Phyllis Lambert
Wolf Prize Laureate in Architecture 2016
Phyllis Lambert
Award Citation:
“For being vigorously involved in the realization of seminal innovative buildings, exemplary urban regeneration projects and leading research institutes”.
Prize Share:
None
“Citizen Lambert” embodies the vicissitudes of the culture of architecture over 6 decades. Playing all possible roles of designer, planner, artist, writer, photographer, curator, museum director, patron and philanthropist, she ultimately stands for professional rigor and aesthetic elegance, but also for intellectual doubt and political critic. From the mid 1950’s to the present she is vigorously involved in the realization of seminal innovative buildings, exemplary urban preservation and regeneration projects and leading architectural research institutes.
Lambert’s first work of architecture was commissioning Ludwig Mies van der Rohe as designer of the Seagram Building in New York and herself as director of planning (1954-1958) for the project. During the 1960s she designed the Saidye Bronfman Centre in Montreal and served as consultant for the Toronto-Dominion Center project. In the 1970’s Lambert was architect-developer (with Gene Summers) for the renovation of the landmark Biltmore Hotel in Los Angeles and won for this project the National Honor Award of the American Institute of Architects.
Lambert has been the founder, the director and the chair of the board of trustees of the Canadian Center for Architecture (completed in 1989), a notable museum and study center in Montreal.

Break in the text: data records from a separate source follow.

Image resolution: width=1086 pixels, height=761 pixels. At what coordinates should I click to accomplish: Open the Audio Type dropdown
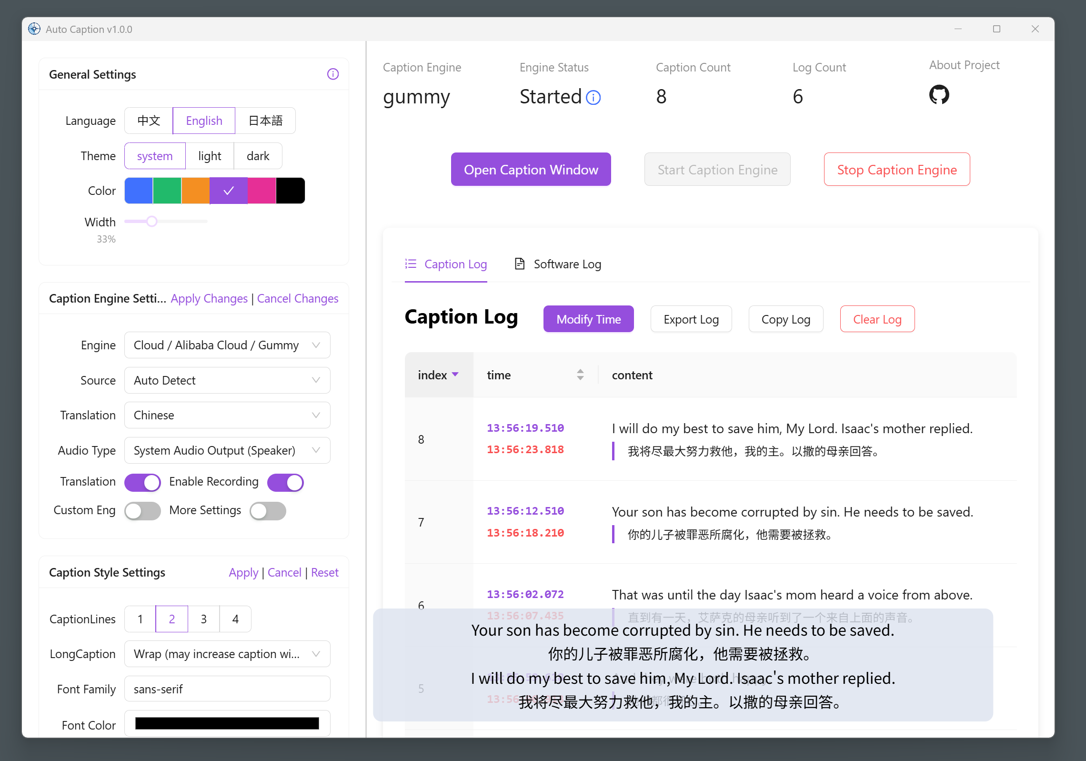tap(227, 450)
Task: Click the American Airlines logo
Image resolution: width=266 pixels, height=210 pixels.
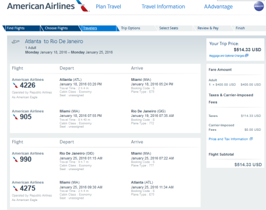Action: tap(48, 6)
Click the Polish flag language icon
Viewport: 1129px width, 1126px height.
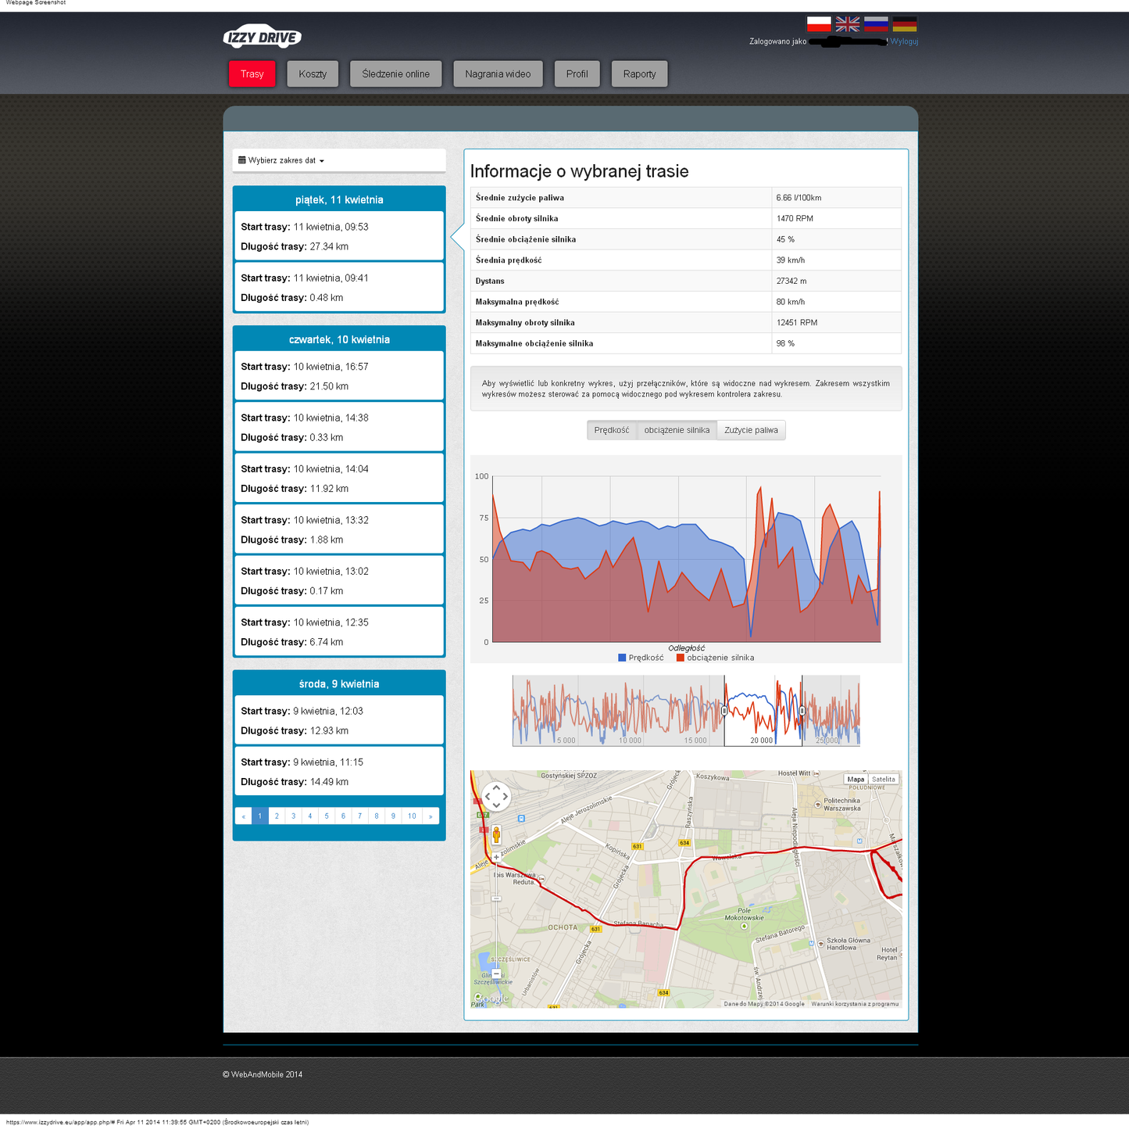click(819, 24)
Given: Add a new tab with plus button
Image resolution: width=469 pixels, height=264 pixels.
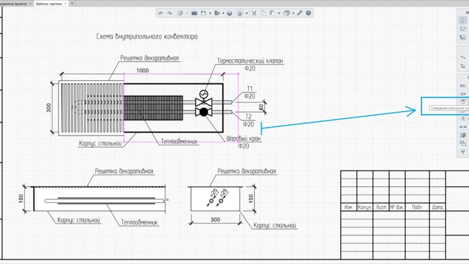Looking at the screenshot, I should tap(72, 4).
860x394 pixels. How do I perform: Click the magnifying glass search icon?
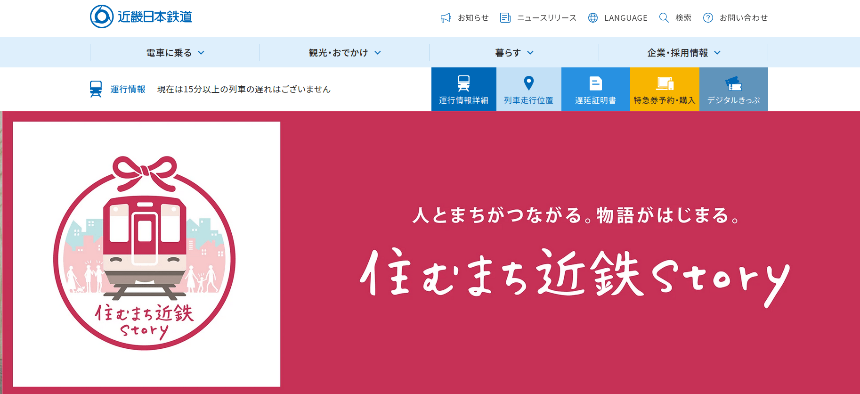[x=664, y=18]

Housing extensive collections of architectural drawings, books, photographs and documents, hosting numerous scholars and curators, and initiating considerable publications and exhibitions, the CCA has established itself as both an exquisite reservoir of historical treasures and a prolific catalyst of architectural and urban discourse.

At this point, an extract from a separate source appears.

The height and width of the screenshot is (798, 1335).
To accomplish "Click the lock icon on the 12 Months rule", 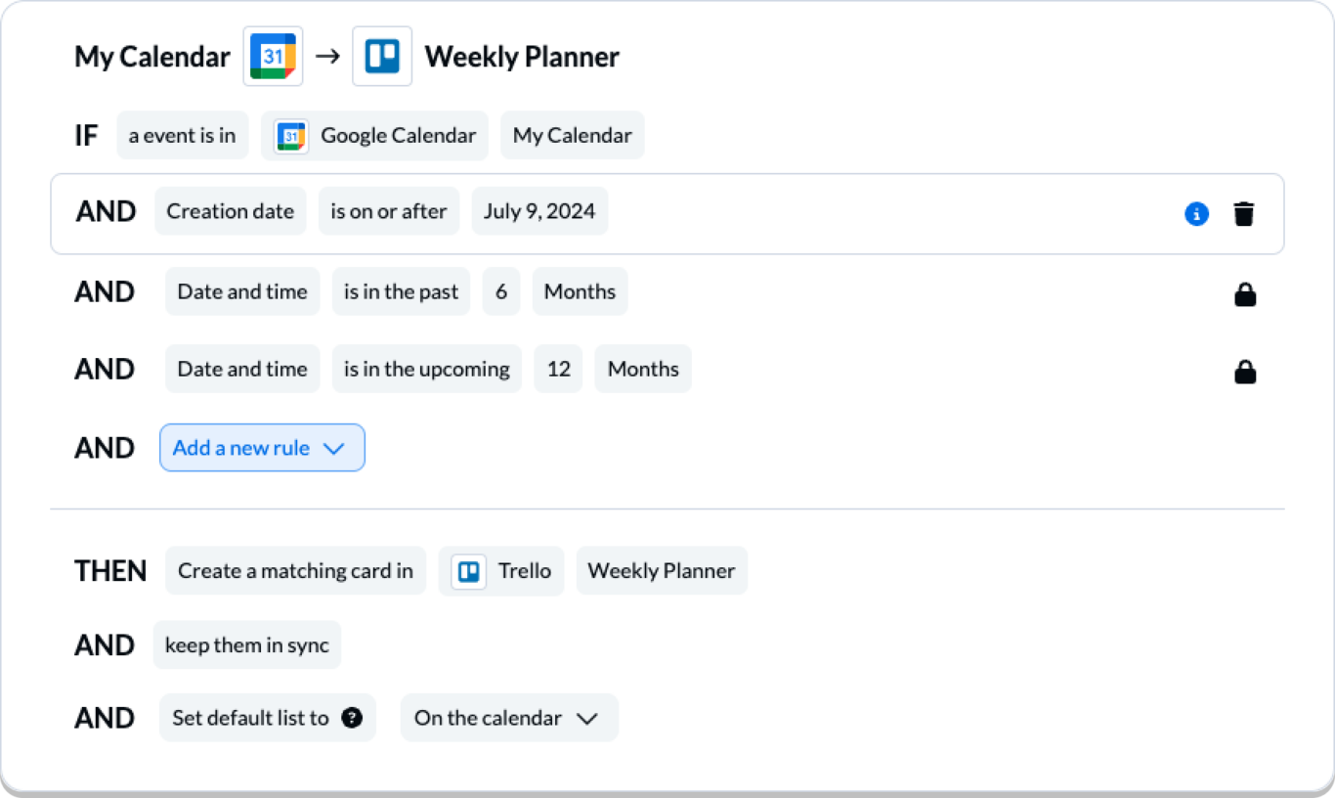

A persistent civic activist, Lambert was instrumental in founding the preservation group Heritage Montreal; the Investment Fund of Montreal, which revitalizes medium- and low-income housing; the Montreal Institute of Policy Alternatives; and a roundtable dedicated to renewing Montreal’s western downtown neighborhood. She has initiated a number of preservation-related projects and publications including: Court House – A photographic Document; Photography and Architecture: 1839-1939; Opening the Gates of Eighteenth-Century Montreal; and The Fortress of Babylon and the Ben Ezra Synagogue, Cairo.